3a) Code and Answer This: Plot each (probability of false alarm, probability of detection) pair as a point on a figure. Label them by race, and with the threshold. Turn in the plot.
You can use my python code to plot the values.
# Plot the results
plt.figure(1)
plt.plot(p_FA_w, p_CD_w, 'rs', label="White", linewidth=2)
plt.plot(p_FA_b, p_CD_b, 'ko', label="Black", linewidth=2)
plt.plot(p_FA_all, p_CD_all, 'g.', label="All", linewidth=2)
plt.grid('on')
plt.xlabel('Probability of False Alarm', fontsize=16)
plt.ylabel('Probability of Correct Detection', fontsize=16)
plt.xticks(np.arange(0, 1.01, 0.1))
plt.yticks(np.arange(0, 1.01, 0.1))
plt.legend(fontsize=16)
for i, threshold in enumerate(threshold_list):
# Put the threshold on each dot, connect the white/Black points for
# that correspond to the same threshold.
plt.text(p_FA_w[i], p_CD_w[i], str(threshold), horizontalalignment='right')
plt.text(p_FA_b[i], p_CD_b[i], str(threshold), horizontalalignment='left')
plt.plot([p_FA_b[i],p_FA_w[i]], [p_CD_b[i],p_CD_w[i]], 'b-', linewidth=2)
In Matlab, the same plot is generated using:
% Plot the results
figure(1)
plot(p_FA_w, p_CD_w, 'rs', p_FA_b, p_CD_b, 'ko', p_FA_all, p_CD_all, 'g.', ...
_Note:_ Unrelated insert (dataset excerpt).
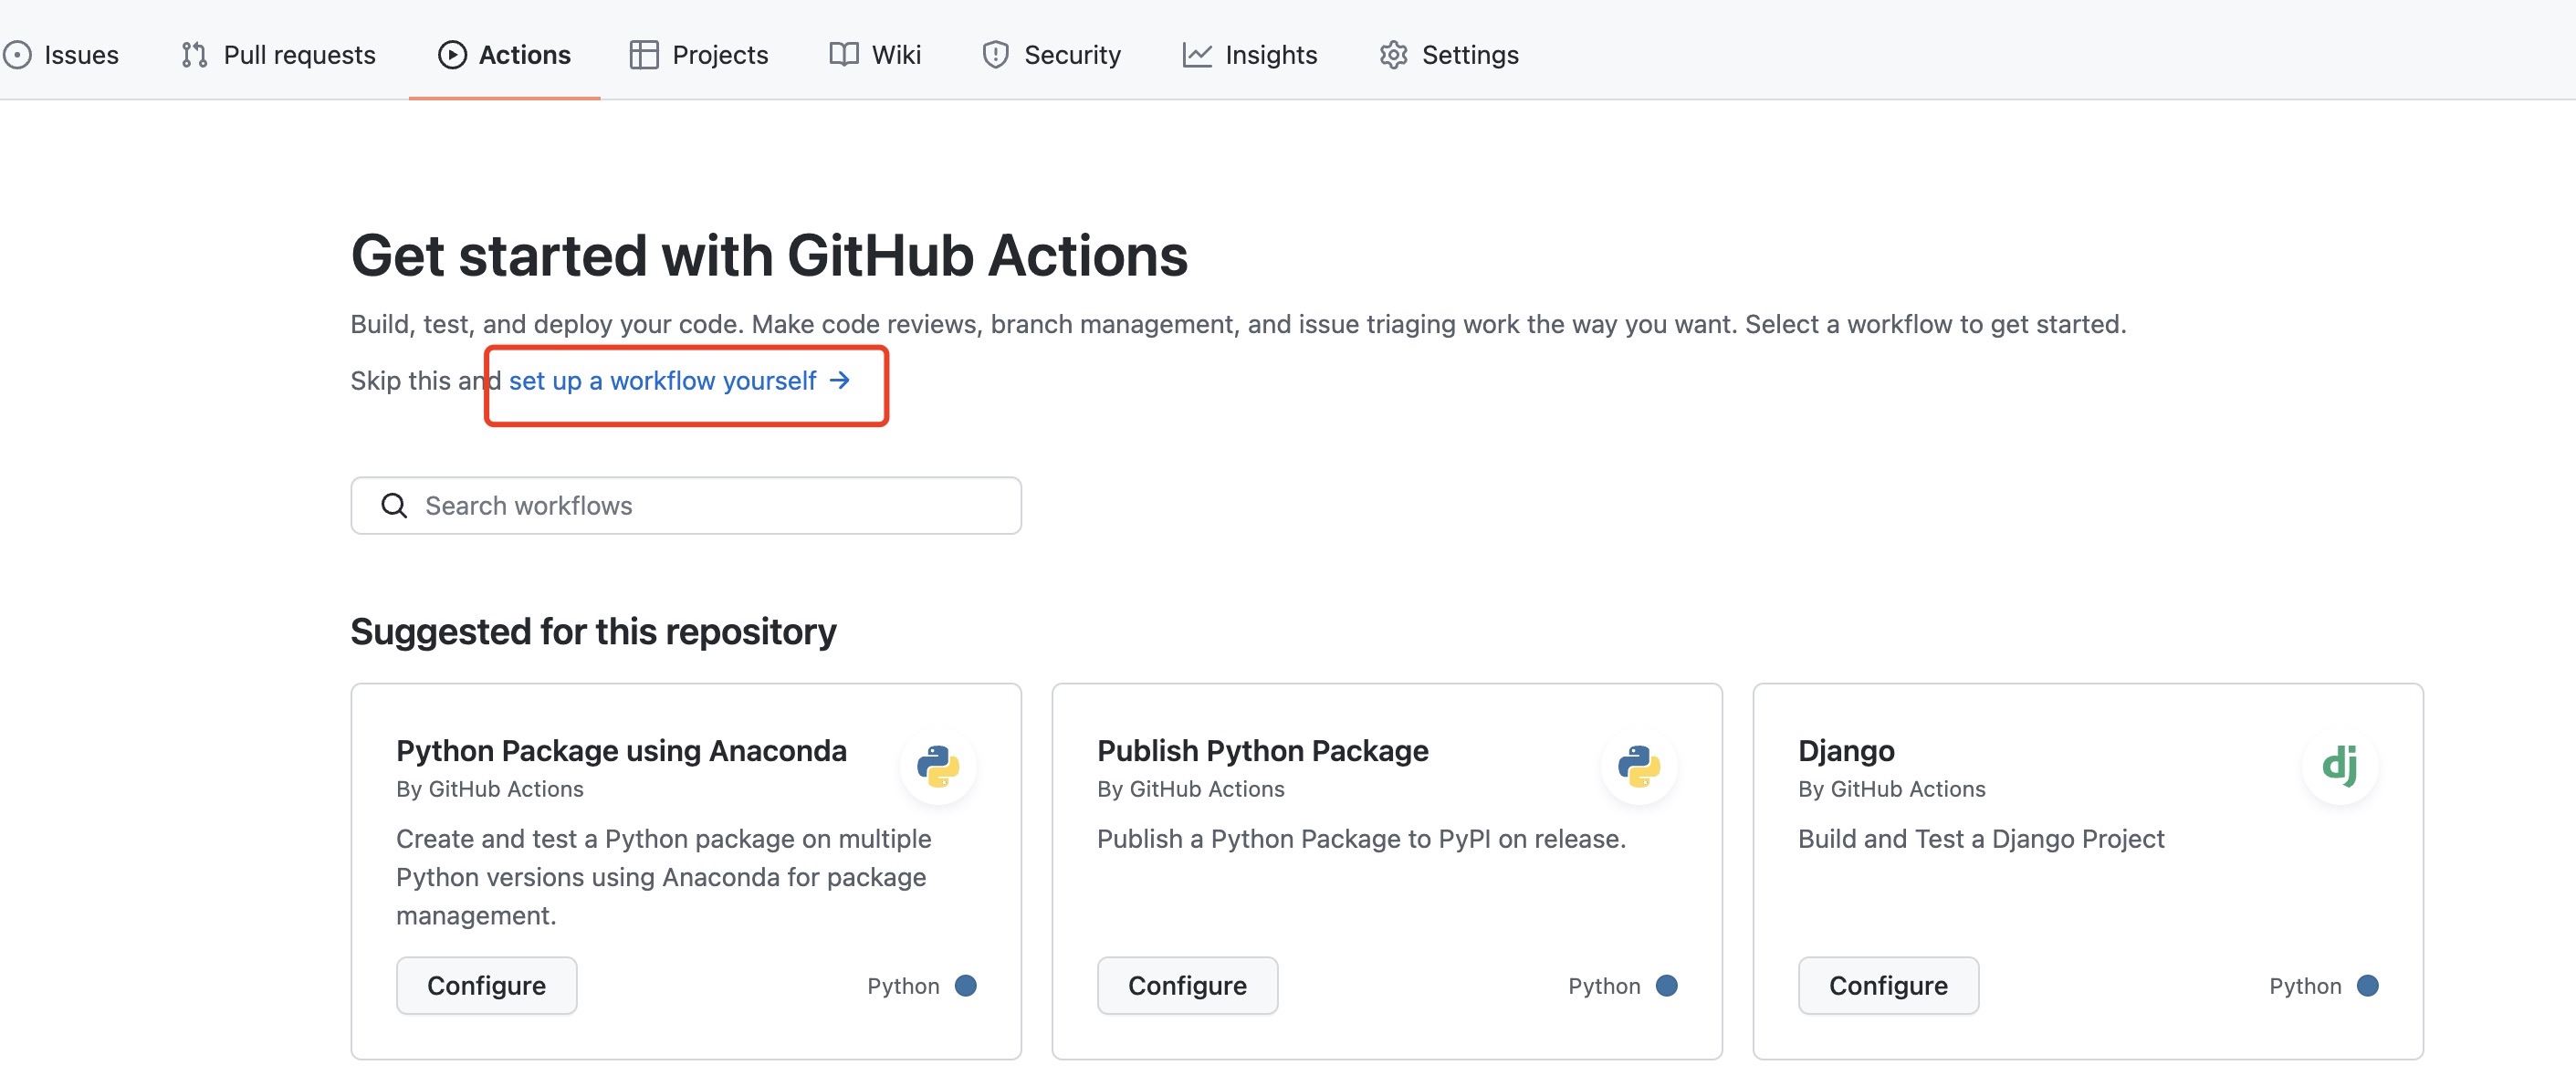Click the Insights graph icon
This screenshot has height=1086, width=2576.
click(x=1197, y=55)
'LineWidth',2, 'MarkerSize',10)
set(gca, 'FontSize', 16)
set(gca,'xlim',[-0.05, 1.05])
set(gca,'ylim',[-0.05, 1.05])
grid('on')
xlabel('Probability of False Alarm')
ylabel('Probability of Correct Detection')
hold on;
for i=1:length(threshold_list)
% Put the threshold_list(i) on each dot, connect the white/Black points for
% that correspond to the same threshold_list(i).
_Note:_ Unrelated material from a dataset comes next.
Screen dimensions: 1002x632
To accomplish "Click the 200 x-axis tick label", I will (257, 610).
text(p_FA_w(i)-0.01, p_CD_w(i), num2str(threshold_list(i),'%.1f'), ...
'HorizontalAlignment', 'right', 'FontSize', 14);
text(p_FA_b(i)+0.01, p_CD_b(i), num2str(threshold_list(i),'%.1f'), ...
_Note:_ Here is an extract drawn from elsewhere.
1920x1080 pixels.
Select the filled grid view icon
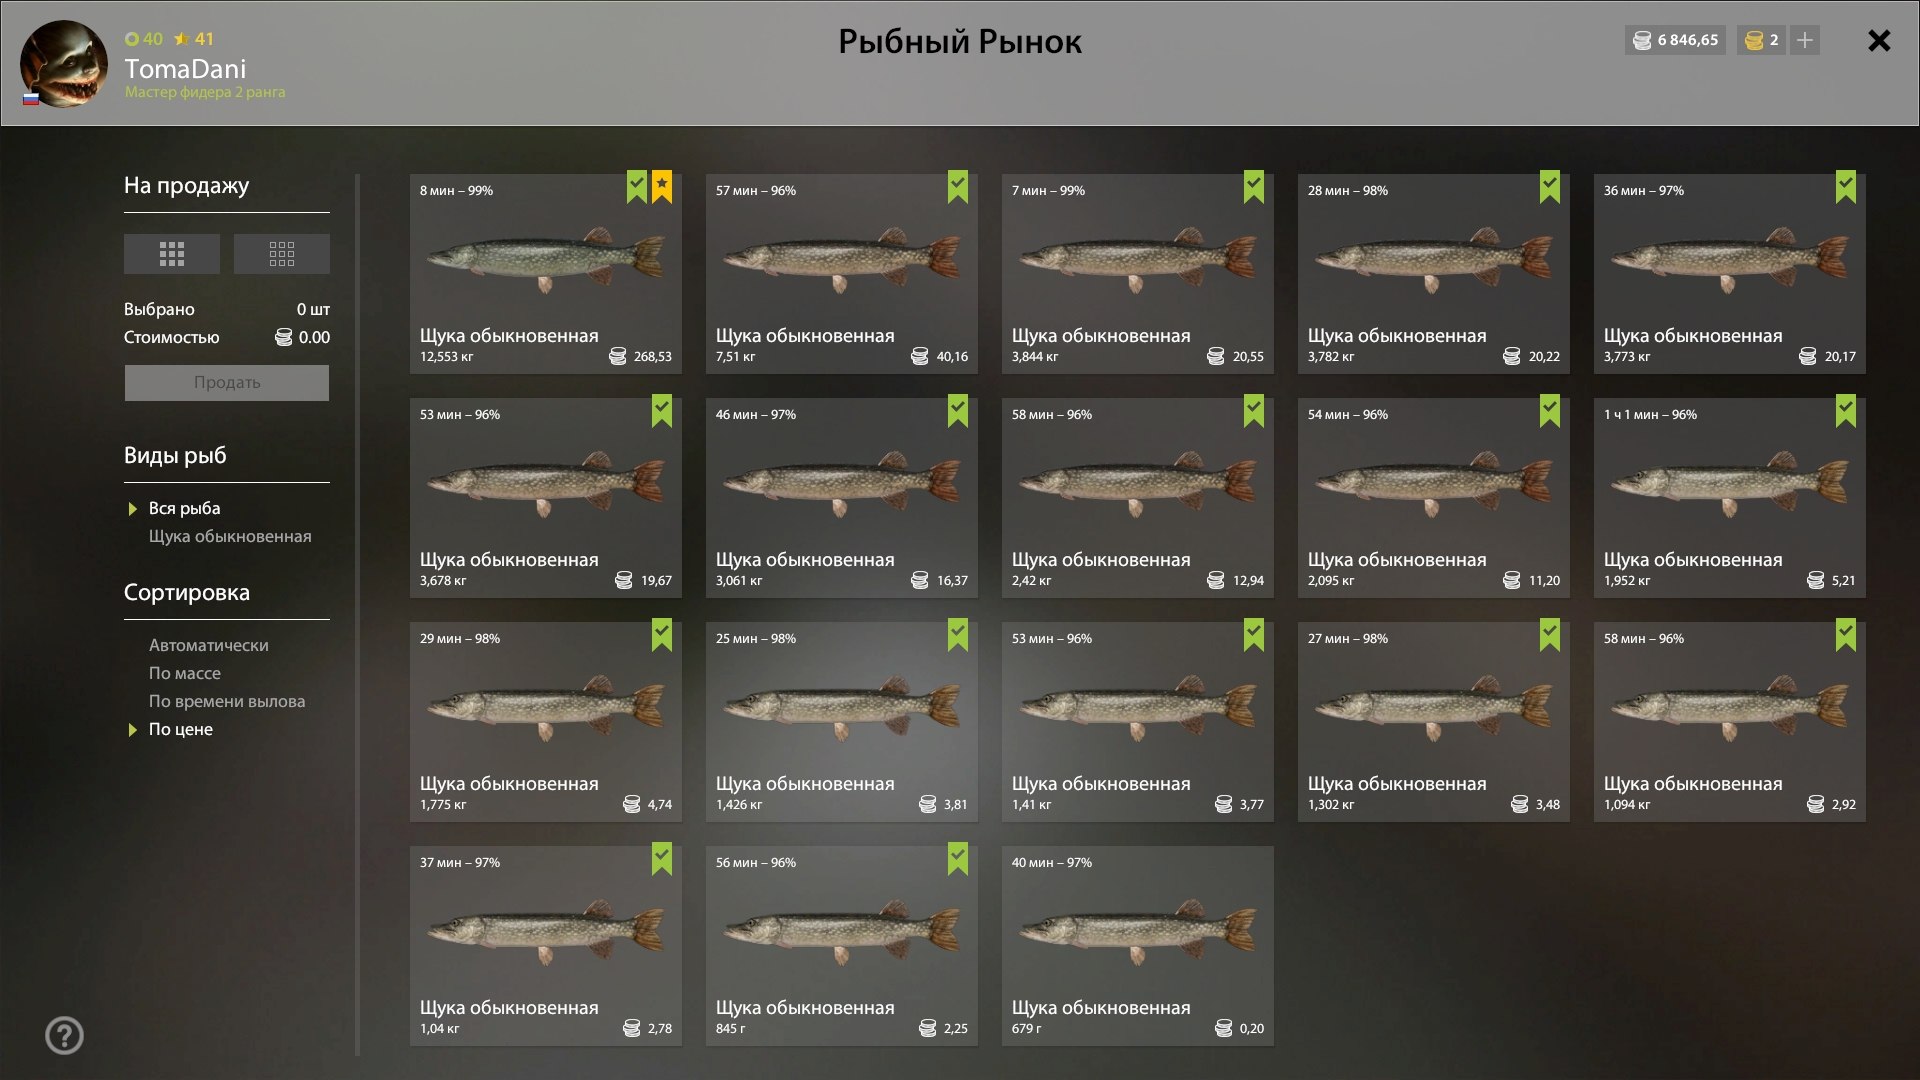pyautogui.click(x=172, y=254)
'HorizontalAlignment', 'left', 'FontSize', 14);
plot([p_FA_b(i),p_FA_w(i)], [p_CD_b(i),p_CD_w(i)], 'b-', 'LineWidth',2);
end
legend('White', 'Black', 'All','Location','southeast','FontSize',16)
3b) Answer This: From this data, what would be the best threshold to minimize:
- the sum of the two probabilities of error (Prob[ False Alarm ] + Prob[ False Negative]), if considering all patients together?
- the sum of the two probabilities of error, if considering only white patients?
- the sum of the two probabilities of error, if considering only Black patients?
This would be, essentially, a race-based correction factor. Think about this: Having a different threshold as a function of race is the same as adding or subtracting some race-based constant from the pulse oximeter value (to correct for the offset), and then having a race-neutral threshold.
- Answer This: Is there a way to set a different threshold by race, in this data set, such that the performance of the hypoxemia detector is identical for white and Black patients? Exclude from consideration the threshold < 89 (which never detects hypoxemia) and the threshold > 96 (which always detects hypoxemia).
You should see now that, even when using a race-based correction factor, the performance of a pulse oximeter for detecting hypoxemia is worse for patients who are Black than for patients who are white.
- Answer This: In 1-2 sentences, if the statistical bias in the pulse ox value as a function of race is not the problem when the detector is corrected for race, what do you think is the problem that causes the hypoxemia detector to perform worse for Black patients? Brainstorming is ok for this -- I don't expect you to analyze the data to justify your ideas, and it will not be graded for correctness (only as answered/unanswered).
Sjoding, Michael W., Robert P. Dickson, Theodore J. Iwashyna, Steven E. Gay, and Thomas S. Valley. Racial bias in pulse oximetry measurement. New England Journal of Medicine 383, no. 25 (2020): 2477-2478.